To explore the highly efficient red-emitting phosphors for LED, two red-emitting LEDs were fabricated by combining Ca_0.54Sr_0.22Eu_0.08Y_0.08(MoO₄)_0.2(WO₄)_0.8:0.08Eu³⁺, 0.08Y³⁺ (b) or commercial available Y₂O₂S:Eu³⁺(a) with 390–405 nm LED chip. Shown in Fig. 6, the band at ~394 nm attributed to the LED chip and the sharp peaks at 616 nm due to the emissions of Ca_0.54Sr_0.22Eu_0.08Y_0.08(MoO₄)_0.2(WO₄)_0.8:0.08Eu³⁺, 0.08Y³⁺ (b) or Y₂O₂S:Eu³⁺(a). The CIE chromaticity coordinates of the phosphor Ca_0.54Sr_0.22Eu_0.08Y_0.08(MoO₄)_0.2(WO₄)_0.8 are calculated to be x = 0.64, y = 0.36 (394 nm) and Y₂O₂S:Eu³⁺ being x = 0.63, y = 0.37 (465 nm). The former is close to the standard of NTSC (x = 0.67, y = 0.33).

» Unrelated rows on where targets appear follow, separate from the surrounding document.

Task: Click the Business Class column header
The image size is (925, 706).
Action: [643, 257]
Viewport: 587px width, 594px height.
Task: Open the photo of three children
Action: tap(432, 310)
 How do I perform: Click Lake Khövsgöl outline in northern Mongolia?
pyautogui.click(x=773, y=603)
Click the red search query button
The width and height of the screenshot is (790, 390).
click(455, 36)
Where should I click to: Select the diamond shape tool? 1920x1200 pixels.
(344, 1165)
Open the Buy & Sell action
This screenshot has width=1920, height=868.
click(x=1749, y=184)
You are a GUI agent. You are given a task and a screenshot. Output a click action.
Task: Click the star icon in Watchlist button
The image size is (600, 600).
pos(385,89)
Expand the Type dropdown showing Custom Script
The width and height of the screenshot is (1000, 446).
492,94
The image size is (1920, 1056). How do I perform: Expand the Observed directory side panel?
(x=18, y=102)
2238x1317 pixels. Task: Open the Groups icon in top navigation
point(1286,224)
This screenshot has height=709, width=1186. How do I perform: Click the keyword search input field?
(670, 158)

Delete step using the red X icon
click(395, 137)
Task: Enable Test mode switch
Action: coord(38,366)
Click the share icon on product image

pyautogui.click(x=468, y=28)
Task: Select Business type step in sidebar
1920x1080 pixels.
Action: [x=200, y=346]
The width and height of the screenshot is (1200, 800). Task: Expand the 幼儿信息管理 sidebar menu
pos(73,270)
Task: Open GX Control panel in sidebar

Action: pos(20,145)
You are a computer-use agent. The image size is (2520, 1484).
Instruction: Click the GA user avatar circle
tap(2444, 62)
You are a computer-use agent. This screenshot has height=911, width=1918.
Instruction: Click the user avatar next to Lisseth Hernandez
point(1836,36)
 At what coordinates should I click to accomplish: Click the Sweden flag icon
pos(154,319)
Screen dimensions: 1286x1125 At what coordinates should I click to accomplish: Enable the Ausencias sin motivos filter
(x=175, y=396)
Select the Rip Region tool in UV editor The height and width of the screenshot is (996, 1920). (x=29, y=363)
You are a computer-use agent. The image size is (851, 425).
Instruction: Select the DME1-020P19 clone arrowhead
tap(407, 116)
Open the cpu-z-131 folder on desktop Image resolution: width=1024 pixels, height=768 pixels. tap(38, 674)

The intensive emission of LED chip at ~400 nm can be observed in Fig. 6, which is benefitable to obtain a white-light LED by combining this phosphor with appropriate blue and green phosphors. From the application angle, one good mono-color LED phosphor with luminescent property should own three characteristics. Above all, the phosphor must have efficient absorption at ~400 nm. Secondly, the phosphor exhibits high luminous intensity under ~400 nm excitation. Last but not least, the chromaticity coordinates of the phosphor is close to the NSTC standard values.

In a word, it is investigated that the luminescent property of Ca_0.54Sr_0.22(MoO₄)_0.2(WO₄)_0.8:0.08Eu³⁺, 0.08Y³⁺ phosphor is better than that of commercial available Y₂O₂S:Eu³⁺ phosphor in the above three facets.